The rise of smart factories is fueling a shift from reactive to proactive management grounded in real-time data. Manufacturers are adopting IIoT sensors to enable predictive maintenance, improve quality assurance, and streamline decision-making. This digital backbone supports demands for greater agility as product life cycles shorten and production complexity increases, requiring organisations to manage high-mix, low-volume manufacturing with flexibility across all stages from design to assembly.
Collaboration and open innovation also feature prominently in Carroll’s outlook, highlighting the need to look beyond in-house R&D. Embracing external partnerships, crowd-thinking, and cross-functional teams facilitates faster innovation and more effective problem-solving in an environment where speed-to-market is crucial. Additionally, business models themselves are evolving. The integration of connected device capabilities into physical products paves the way for “service-ification,” where products generate recurring revenue streams through uptime guarantees and product-as-a-service offerings.
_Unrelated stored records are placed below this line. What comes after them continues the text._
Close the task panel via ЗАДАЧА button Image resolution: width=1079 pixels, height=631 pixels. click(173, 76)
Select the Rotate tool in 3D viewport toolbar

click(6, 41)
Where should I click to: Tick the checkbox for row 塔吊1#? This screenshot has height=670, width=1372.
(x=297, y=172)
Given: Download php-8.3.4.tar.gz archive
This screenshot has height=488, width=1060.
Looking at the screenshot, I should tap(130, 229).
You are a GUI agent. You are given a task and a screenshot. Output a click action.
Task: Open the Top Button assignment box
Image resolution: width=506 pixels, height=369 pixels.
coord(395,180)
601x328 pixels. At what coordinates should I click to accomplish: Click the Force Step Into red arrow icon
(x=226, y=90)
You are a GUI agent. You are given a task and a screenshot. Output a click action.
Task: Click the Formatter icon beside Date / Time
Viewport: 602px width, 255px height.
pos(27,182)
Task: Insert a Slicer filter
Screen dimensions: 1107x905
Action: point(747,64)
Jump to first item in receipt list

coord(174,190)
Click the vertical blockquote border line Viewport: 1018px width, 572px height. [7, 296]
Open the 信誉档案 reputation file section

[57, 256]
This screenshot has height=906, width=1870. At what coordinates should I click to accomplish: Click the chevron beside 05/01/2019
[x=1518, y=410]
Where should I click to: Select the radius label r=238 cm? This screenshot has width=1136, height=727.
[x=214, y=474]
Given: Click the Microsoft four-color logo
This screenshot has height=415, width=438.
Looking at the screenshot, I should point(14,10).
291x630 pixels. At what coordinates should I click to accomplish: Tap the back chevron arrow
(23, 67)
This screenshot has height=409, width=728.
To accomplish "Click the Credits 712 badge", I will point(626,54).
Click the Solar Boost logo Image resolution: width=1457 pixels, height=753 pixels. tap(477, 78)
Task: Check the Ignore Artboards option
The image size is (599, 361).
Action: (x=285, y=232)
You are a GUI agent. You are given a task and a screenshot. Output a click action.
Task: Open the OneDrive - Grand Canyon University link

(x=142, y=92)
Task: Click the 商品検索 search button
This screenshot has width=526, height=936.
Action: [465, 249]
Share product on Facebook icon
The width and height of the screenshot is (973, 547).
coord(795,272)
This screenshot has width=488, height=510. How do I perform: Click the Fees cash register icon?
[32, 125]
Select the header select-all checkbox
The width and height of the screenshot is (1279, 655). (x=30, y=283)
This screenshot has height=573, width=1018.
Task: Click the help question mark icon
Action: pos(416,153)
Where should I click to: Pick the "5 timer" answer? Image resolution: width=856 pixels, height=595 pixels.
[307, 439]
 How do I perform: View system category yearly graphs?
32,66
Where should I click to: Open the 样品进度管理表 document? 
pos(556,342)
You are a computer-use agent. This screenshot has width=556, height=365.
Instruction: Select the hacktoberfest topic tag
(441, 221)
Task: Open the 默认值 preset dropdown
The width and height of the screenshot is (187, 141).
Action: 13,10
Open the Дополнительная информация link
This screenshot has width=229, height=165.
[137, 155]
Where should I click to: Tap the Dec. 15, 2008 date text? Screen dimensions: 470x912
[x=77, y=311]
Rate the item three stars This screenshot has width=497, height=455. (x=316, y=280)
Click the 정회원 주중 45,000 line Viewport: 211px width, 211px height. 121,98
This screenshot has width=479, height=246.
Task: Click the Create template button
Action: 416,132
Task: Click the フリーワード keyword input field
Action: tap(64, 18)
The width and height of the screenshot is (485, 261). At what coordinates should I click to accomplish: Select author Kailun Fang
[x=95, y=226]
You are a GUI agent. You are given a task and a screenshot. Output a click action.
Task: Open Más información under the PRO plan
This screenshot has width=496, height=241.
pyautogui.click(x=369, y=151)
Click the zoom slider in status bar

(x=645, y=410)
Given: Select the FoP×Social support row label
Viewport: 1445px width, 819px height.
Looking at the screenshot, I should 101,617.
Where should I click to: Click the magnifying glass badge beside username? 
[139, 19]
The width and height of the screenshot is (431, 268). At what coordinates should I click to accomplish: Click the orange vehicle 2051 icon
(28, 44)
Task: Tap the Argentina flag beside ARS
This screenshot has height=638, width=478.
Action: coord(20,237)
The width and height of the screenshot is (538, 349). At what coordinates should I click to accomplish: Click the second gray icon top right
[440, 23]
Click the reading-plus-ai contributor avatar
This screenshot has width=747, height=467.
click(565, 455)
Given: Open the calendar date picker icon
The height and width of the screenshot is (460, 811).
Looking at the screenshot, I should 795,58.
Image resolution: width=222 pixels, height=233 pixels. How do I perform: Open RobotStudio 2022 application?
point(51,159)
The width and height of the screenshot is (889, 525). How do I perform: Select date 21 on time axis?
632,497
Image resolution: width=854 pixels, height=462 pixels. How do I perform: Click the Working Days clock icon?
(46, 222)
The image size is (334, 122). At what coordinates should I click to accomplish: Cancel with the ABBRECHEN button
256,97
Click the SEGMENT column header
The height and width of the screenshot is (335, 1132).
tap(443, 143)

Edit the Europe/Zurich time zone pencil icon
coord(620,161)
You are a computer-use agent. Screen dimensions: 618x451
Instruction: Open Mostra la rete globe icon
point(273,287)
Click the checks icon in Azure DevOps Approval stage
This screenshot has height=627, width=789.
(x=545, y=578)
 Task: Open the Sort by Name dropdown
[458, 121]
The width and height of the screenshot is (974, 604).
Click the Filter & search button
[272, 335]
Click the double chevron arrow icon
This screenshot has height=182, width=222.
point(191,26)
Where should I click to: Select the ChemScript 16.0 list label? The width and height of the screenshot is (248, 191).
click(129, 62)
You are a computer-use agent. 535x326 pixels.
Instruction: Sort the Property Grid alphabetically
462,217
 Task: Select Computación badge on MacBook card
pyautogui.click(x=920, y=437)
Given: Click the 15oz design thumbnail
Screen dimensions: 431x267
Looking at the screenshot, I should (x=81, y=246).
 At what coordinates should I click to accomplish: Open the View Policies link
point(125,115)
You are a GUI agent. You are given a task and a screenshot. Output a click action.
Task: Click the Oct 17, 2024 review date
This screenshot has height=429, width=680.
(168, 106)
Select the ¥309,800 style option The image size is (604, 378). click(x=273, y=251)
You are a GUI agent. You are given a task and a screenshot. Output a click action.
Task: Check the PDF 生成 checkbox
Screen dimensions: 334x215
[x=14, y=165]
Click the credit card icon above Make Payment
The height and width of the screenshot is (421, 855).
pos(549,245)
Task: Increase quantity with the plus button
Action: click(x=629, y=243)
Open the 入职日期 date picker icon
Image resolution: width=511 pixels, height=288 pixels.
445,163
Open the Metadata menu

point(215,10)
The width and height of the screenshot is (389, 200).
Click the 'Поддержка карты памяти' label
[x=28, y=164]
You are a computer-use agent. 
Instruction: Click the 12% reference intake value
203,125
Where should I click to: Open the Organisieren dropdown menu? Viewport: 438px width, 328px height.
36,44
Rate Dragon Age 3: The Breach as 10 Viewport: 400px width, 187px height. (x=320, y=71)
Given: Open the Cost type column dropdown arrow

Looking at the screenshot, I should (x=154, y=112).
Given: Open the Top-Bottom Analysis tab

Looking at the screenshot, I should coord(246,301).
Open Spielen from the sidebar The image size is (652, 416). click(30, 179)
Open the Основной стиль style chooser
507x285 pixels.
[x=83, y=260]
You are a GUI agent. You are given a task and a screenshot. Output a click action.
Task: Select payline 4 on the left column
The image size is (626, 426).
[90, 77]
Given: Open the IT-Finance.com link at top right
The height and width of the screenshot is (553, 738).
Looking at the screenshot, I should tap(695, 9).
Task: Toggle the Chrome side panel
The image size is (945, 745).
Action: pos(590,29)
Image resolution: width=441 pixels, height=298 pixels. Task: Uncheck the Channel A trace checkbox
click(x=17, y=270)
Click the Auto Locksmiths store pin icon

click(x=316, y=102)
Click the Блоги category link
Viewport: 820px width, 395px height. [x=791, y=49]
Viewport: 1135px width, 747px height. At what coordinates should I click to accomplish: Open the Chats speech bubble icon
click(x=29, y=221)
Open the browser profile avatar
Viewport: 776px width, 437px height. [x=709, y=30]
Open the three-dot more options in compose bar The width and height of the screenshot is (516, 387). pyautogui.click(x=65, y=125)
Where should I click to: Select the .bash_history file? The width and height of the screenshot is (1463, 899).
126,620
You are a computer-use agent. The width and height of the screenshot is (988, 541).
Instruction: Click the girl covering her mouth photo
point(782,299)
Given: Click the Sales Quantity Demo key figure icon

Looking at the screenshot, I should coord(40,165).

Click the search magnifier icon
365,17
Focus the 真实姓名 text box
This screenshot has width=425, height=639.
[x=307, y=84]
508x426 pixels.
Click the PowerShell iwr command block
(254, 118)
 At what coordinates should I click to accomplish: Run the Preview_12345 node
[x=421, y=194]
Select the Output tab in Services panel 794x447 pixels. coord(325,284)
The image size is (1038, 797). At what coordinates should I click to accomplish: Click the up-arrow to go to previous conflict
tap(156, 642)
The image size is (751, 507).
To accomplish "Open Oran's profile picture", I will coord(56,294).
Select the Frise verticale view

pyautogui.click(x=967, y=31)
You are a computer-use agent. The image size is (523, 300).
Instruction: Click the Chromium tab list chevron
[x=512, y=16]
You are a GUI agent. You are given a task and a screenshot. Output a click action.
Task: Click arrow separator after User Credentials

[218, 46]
Despite economic uncertainties and policy fluctuations, Carroll stresses the importance of long-term strategic technology investments. He encourages companies to adopt a mindset of continuous experimentation and learning rather than waiting for perfect clarity. This aligns with broader industry moves from isolated pilot projects to fully integrated smart factories employing comprehensive data-driven and automation systems.
The manufacturing sector’s future is thus defined by accelerated digitalization, autonomous system integration, and a workforce transformed by technology. From China’s leadership in robotics innovation to global adoption of IIoT and AI, the industry is embracing a new paradigm where agility, technology mastery, and innovation are prerequisites for competitive survival and growth.